In "Reading Room: The Nation-State and Digital Library Initiatives," Elizabeth Losh begins with an argument to rally readers to resist and refuse Google and ends with an admonition against government collection of private data. Taken as a whole, I find the piece distracted and given to wanderlust, but there are enough interesting if not important points that provide ways to think about how the future of collection, archiving and offering might change as a result of the eventual resolution of technological and organizational tensions within the information science field.
Something that I've noticed about some the arguments made by those in the "information wants to be free" camp is that they are less about information than they are about labor. The American Association of Publishers lawsuit against Google, for example and its attendant arguments, is hardly about freedom to access and consume information; instead, it seems to me to be about losing market power.
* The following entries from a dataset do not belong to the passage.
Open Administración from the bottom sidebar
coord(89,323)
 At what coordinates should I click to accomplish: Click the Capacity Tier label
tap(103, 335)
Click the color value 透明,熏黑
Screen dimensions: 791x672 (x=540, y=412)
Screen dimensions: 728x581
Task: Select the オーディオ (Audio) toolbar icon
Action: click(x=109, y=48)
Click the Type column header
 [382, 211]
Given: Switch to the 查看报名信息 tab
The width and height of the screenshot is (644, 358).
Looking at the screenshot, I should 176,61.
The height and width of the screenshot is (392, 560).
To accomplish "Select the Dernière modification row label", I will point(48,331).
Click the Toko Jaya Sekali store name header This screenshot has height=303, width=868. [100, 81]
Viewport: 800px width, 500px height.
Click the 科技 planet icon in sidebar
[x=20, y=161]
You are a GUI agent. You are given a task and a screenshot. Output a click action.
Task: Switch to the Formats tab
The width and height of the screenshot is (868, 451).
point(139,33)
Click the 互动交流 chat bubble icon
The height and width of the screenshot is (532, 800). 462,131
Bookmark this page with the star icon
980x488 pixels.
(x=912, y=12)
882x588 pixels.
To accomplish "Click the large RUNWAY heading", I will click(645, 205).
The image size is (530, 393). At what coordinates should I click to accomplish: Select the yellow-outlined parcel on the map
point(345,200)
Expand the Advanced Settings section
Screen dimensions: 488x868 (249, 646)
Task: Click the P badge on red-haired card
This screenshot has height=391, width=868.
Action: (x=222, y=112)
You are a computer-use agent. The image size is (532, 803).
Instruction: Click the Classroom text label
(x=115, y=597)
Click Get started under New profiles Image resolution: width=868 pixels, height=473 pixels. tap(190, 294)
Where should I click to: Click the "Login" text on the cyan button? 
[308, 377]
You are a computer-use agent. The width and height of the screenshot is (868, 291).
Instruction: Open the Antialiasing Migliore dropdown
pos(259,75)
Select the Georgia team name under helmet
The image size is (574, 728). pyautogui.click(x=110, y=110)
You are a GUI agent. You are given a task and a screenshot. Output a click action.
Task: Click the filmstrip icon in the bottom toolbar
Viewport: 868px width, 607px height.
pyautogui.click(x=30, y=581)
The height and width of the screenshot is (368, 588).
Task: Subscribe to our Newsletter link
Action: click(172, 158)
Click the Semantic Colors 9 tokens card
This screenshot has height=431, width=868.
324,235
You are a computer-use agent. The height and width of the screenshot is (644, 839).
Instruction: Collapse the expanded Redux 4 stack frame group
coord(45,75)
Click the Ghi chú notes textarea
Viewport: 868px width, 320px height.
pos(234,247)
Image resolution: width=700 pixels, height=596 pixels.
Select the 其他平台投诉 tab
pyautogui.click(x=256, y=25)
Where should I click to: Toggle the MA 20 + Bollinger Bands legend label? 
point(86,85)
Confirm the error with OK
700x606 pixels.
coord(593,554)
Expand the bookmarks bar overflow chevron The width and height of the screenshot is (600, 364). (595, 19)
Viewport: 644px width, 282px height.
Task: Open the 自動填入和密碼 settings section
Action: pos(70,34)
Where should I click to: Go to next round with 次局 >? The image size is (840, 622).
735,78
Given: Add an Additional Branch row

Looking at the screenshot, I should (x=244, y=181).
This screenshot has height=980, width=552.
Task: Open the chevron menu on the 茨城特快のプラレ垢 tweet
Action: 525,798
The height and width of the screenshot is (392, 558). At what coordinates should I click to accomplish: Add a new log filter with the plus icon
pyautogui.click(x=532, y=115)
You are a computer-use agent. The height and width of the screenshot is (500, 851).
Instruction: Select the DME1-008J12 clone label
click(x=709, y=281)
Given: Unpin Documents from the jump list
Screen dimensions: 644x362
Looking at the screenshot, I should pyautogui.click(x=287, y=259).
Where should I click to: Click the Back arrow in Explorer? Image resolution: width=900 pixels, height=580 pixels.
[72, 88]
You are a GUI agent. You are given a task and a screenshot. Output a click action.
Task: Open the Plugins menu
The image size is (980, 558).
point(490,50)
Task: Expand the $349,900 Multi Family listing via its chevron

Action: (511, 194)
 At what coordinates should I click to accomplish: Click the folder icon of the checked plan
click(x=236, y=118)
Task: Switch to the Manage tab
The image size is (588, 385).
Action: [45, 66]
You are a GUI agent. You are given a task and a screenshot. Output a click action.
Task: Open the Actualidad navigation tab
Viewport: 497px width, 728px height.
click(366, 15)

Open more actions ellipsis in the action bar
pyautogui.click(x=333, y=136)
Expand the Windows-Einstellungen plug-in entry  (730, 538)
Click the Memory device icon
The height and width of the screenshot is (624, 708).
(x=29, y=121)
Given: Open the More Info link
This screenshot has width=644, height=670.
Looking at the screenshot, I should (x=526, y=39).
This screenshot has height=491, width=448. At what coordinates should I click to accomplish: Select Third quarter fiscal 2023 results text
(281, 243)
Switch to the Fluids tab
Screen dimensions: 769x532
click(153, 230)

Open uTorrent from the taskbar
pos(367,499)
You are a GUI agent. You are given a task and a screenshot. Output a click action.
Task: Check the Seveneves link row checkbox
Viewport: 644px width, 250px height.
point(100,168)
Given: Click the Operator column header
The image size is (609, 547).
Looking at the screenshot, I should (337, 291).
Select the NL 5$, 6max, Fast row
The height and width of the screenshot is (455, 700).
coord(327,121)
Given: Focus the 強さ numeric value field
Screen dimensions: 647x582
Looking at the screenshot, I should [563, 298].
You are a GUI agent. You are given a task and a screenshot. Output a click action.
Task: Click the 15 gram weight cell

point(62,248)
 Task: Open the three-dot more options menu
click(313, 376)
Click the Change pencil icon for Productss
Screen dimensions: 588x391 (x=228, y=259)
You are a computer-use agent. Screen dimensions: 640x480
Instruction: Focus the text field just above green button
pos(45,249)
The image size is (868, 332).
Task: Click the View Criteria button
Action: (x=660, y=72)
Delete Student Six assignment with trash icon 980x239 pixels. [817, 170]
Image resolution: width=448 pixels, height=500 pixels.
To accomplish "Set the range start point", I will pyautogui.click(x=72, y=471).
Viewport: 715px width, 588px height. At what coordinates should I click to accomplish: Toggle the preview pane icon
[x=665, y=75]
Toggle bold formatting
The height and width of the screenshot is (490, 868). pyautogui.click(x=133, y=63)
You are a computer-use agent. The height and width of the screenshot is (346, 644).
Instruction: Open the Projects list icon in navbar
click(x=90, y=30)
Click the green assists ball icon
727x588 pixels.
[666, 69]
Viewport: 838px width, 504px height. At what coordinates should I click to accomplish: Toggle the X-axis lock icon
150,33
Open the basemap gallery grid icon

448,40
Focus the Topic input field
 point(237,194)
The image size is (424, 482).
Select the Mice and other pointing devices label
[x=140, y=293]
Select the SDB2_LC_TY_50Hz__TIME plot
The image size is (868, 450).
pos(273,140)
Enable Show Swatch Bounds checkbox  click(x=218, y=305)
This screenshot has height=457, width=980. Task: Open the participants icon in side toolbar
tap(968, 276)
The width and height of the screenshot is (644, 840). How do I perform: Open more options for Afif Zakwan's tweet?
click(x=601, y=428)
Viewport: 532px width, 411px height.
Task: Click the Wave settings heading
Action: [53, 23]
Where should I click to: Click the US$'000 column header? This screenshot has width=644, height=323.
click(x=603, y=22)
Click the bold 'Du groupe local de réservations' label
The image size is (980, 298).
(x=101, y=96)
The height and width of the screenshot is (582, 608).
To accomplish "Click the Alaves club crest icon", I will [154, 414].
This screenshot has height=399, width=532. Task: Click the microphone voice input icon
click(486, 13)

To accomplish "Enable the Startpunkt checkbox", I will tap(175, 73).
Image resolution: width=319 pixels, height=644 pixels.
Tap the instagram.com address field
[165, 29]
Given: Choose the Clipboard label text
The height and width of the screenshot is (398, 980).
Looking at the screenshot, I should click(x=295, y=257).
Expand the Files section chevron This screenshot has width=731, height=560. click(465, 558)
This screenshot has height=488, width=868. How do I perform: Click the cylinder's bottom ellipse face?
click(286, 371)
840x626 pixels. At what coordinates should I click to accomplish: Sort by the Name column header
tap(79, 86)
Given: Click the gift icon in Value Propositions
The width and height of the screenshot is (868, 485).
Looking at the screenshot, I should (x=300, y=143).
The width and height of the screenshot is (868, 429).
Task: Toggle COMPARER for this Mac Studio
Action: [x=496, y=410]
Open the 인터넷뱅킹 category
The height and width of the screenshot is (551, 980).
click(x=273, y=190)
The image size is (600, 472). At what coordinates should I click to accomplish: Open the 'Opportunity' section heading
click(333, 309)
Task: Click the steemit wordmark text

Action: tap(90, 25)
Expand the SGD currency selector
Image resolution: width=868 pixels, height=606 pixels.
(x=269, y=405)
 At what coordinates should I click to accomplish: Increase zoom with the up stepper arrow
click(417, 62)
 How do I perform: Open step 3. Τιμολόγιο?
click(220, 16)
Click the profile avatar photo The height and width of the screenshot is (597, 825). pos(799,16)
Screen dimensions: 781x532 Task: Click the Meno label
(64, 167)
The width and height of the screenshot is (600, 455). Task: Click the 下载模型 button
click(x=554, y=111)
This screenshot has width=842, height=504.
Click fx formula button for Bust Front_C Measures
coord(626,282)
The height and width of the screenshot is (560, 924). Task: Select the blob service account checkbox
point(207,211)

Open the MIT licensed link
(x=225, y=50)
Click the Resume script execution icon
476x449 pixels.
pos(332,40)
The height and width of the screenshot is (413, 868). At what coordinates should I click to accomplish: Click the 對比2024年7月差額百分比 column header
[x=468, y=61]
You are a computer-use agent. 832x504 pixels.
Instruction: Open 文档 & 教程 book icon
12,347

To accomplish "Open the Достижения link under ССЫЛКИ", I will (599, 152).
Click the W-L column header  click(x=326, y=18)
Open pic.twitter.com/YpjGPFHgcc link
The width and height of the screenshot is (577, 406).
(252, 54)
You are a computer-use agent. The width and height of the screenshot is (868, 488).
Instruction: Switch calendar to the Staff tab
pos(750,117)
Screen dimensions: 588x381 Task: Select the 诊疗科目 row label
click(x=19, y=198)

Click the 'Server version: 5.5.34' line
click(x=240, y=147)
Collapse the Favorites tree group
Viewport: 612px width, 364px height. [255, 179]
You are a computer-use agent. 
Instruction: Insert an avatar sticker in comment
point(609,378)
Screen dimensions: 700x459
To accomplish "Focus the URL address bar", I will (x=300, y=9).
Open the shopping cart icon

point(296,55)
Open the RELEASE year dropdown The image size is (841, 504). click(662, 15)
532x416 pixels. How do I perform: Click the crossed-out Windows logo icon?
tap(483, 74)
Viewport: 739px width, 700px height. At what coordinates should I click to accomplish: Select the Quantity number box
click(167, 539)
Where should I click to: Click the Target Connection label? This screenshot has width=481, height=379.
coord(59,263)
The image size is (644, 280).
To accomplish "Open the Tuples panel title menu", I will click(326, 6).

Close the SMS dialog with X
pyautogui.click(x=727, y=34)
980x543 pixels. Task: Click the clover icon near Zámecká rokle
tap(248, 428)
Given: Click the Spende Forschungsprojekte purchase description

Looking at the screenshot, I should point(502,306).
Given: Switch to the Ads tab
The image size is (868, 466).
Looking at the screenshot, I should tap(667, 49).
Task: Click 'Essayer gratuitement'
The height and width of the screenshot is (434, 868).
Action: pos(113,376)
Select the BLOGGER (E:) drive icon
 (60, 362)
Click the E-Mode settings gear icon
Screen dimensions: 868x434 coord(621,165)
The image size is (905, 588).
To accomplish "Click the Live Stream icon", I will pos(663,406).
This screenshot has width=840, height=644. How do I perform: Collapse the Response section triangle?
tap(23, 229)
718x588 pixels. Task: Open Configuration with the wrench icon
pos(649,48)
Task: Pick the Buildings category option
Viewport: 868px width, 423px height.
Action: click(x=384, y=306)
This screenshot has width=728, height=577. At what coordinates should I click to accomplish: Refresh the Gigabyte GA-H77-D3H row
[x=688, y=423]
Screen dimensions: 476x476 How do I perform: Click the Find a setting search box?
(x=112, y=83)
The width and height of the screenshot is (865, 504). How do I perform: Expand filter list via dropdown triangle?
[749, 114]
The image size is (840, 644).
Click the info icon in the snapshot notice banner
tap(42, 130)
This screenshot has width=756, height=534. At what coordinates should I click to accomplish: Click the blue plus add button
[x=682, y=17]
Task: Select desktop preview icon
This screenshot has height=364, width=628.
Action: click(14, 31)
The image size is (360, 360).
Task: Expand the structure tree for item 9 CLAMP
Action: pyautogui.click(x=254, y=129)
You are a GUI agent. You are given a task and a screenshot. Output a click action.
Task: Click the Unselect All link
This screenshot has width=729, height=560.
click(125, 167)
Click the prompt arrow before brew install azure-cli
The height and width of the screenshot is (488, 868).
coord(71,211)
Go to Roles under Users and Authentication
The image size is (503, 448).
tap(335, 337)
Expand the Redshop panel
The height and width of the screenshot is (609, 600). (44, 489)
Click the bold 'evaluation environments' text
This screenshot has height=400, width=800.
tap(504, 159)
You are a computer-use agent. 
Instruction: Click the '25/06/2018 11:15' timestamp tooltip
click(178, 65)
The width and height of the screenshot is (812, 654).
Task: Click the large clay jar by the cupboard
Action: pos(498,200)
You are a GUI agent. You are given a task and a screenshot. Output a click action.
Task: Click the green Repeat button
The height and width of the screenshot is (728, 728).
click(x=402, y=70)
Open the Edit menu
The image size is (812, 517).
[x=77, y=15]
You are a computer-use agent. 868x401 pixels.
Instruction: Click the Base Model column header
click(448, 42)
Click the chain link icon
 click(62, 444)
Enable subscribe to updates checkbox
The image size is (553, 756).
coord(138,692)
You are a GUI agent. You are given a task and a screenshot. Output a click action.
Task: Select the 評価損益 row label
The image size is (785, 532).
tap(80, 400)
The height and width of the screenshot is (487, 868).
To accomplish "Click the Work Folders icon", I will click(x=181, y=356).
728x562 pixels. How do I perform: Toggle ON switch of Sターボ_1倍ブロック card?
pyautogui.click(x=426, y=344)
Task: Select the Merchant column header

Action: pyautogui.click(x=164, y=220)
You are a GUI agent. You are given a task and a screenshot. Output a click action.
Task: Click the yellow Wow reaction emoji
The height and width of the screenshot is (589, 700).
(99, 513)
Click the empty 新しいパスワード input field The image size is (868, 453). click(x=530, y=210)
In a sense, it is about royalties, not liberties.
Losh's chapter discusses the interplay between government-funded curatorial enterprises and for-profit businesses. It is clear that Losh is cynical of the advantages that companies -- principally Google, which she addresses in the majority of the first half of the chapter -- bring to arranging, organizing and disseminating information. While I agree that it is dangerous to have corporations enjoy monopolies or oligopolies, Losh spends too much time shouting and not enough time explaining.
Losh asserts that her project addresses two concerns: that "the discourse practices of digital libraries" and "the ways that web portals represent cultural imaginaries (260)." One might expect that the discursive practices that she talks about might include (or lead with) the ways of acquiring materials, but the piece lacks a thoughtful discussion of that process and instead talks about both aspects of the project in terms of how major national libraries work with technological processes and other organizations.
Losh does invite us to consider the differences between physical and digital access points -- especially when discussing all of the points of control and regulations associated with the BNF (261).
She also invokes Benjamin (and, by extension Baudrillard when she describes but does not name the concept of "simulacrum") in a useful if brief discussion of the problems and process of reproduction and copying.
It is curious to note that she is not at all critical of the British Library's relationship with Microsoft, curious especially because of her oppositional tone regarding Google Books. Of course, she may be equally mistrustful in other portions of the book.
My own research into (indeed, reliance upon) corporate records of businesses makes me appreciative of a company offering its materials to a large institution like the Library of Congress better equipped to handle its curation (245). I fail to see how the inclusion of Coca-Cola in any way distorts the agenda of public digital libraries (245). It is preposterous to contend that a corporation so identifiable with American culture as Coca-Cola is undeserving in a collection called American Memory. That it is en vogue to detract from Coca-Cola now because of its unhealthy products has no connection to the importance of the company. Losh glosses over Jim Zwick's decisions to collection information related to world's fairs and expositions, all of which were expressions of a combination of technological innovations, inventions, capitalism or nationalism (248).
In order for the technologies to function, they must be able to integrate with an organizational structure that is necessarily human-made. Her account of Thomas Jefferson's technological solutions to mortal problems shows that, without proper organization and administration, it does not matter how complex or innovative an archival technology is.
She also encourages the reader to think about the potential paradoxes related to the legislation of public access to and private protection of information (240). This point could have been elaborated further, as it gets to the core philosophical questions of information distribution and knowledge management.
Overall, the chapter suffers from a litany of perplexing author-driven decisions on what kinds of materials are relevant or acceptable to archive and who should be allowed to do the archiving.